(Records from a data source)
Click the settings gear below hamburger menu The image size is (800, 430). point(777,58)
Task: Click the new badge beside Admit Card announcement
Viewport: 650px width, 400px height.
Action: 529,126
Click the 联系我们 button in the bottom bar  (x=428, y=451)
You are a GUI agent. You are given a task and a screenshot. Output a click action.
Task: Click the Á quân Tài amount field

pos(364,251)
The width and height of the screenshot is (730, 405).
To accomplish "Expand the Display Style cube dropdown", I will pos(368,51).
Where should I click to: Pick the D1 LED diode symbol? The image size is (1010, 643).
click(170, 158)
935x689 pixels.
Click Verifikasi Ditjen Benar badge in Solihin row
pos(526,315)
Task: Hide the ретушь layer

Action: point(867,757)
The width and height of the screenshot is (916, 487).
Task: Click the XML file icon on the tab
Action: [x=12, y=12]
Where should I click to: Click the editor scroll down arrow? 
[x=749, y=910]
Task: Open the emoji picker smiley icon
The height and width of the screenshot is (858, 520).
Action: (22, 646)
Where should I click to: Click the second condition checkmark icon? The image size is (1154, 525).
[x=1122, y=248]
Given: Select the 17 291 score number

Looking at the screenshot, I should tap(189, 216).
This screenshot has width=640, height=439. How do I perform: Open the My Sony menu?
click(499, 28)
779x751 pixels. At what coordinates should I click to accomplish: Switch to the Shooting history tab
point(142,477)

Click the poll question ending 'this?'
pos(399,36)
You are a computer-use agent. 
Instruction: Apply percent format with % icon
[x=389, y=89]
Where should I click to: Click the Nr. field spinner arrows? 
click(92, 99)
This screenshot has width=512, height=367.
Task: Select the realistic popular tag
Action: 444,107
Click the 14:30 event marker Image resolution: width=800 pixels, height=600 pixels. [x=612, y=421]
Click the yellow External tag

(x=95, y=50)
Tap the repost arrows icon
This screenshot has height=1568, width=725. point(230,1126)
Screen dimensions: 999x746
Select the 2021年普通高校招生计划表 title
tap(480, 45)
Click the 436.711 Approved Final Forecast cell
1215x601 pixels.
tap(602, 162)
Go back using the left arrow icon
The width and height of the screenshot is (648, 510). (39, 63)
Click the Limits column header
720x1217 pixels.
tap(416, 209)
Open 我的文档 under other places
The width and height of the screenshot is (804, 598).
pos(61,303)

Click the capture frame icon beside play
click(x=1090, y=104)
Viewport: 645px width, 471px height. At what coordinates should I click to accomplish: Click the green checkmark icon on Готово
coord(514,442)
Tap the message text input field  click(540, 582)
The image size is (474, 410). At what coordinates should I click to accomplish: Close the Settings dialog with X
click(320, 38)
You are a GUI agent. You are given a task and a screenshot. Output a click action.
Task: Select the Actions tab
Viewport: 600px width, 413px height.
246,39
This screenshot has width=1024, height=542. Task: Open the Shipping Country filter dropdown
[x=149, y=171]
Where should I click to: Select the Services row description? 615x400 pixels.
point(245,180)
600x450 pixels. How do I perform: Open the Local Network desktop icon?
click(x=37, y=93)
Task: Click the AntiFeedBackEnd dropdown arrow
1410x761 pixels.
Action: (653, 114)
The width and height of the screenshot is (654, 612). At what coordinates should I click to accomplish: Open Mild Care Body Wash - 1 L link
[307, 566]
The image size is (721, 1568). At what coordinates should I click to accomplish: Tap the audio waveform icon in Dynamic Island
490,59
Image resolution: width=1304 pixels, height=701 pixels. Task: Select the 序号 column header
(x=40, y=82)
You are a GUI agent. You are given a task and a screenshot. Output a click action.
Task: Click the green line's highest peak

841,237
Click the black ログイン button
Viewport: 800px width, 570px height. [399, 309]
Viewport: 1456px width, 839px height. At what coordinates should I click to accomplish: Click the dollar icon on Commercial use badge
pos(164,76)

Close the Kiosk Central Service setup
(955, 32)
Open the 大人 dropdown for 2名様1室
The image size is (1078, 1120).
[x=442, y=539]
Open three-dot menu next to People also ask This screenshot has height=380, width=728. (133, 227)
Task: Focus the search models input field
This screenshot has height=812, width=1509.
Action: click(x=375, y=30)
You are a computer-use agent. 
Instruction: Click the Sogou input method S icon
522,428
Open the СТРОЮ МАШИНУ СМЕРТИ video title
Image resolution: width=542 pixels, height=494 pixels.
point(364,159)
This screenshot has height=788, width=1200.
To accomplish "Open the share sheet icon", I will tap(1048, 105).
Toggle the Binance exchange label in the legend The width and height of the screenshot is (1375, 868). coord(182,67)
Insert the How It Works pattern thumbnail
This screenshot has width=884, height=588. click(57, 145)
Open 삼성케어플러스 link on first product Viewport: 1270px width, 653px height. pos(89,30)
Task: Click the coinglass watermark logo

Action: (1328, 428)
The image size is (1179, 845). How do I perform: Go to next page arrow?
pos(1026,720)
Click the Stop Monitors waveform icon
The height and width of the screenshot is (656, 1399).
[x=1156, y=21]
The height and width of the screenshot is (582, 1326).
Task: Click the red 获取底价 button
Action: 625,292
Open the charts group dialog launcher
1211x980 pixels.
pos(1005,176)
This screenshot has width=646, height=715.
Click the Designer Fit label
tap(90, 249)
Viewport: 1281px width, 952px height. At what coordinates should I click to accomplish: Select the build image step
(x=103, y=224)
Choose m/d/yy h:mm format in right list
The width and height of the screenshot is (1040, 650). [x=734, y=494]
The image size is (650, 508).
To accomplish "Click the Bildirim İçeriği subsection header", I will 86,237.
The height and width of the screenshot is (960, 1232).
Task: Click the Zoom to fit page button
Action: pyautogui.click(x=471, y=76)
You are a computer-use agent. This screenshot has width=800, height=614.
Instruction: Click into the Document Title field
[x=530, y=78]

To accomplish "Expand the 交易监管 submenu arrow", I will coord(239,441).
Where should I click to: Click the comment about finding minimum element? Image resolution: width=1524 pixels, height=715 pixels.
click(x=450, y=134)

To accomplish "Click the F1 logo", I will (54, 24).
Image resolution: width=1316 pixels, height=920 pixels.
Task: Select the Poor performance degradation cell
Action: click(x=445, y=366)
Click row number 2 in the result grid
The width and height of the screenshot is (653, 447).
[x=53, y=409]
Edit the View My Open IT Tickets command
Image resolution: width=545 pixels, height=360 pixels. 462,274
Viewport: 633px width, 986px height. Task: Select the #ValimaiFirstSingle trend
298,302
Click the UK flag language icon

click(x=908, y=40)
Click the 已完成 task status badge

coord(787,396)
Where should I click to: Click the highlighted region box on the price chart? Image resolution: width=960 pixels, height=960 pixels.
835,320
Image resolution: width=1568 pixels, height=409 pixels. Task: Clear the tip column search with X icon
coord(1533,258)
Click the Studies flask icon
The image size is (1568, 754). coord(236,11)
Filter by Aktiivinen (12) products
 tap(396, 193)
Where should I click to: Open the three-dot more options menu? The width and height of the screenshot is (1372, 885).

## Exercise brief:
The result should be every line that contains "Expand", copied from the entries.

## Result for this task:
To accomplish "Expand the Display Style cube dropdown", I will pos(368,51).
To accomplish "Expand the 交易监管 submenu arrow", I will coord(239,441).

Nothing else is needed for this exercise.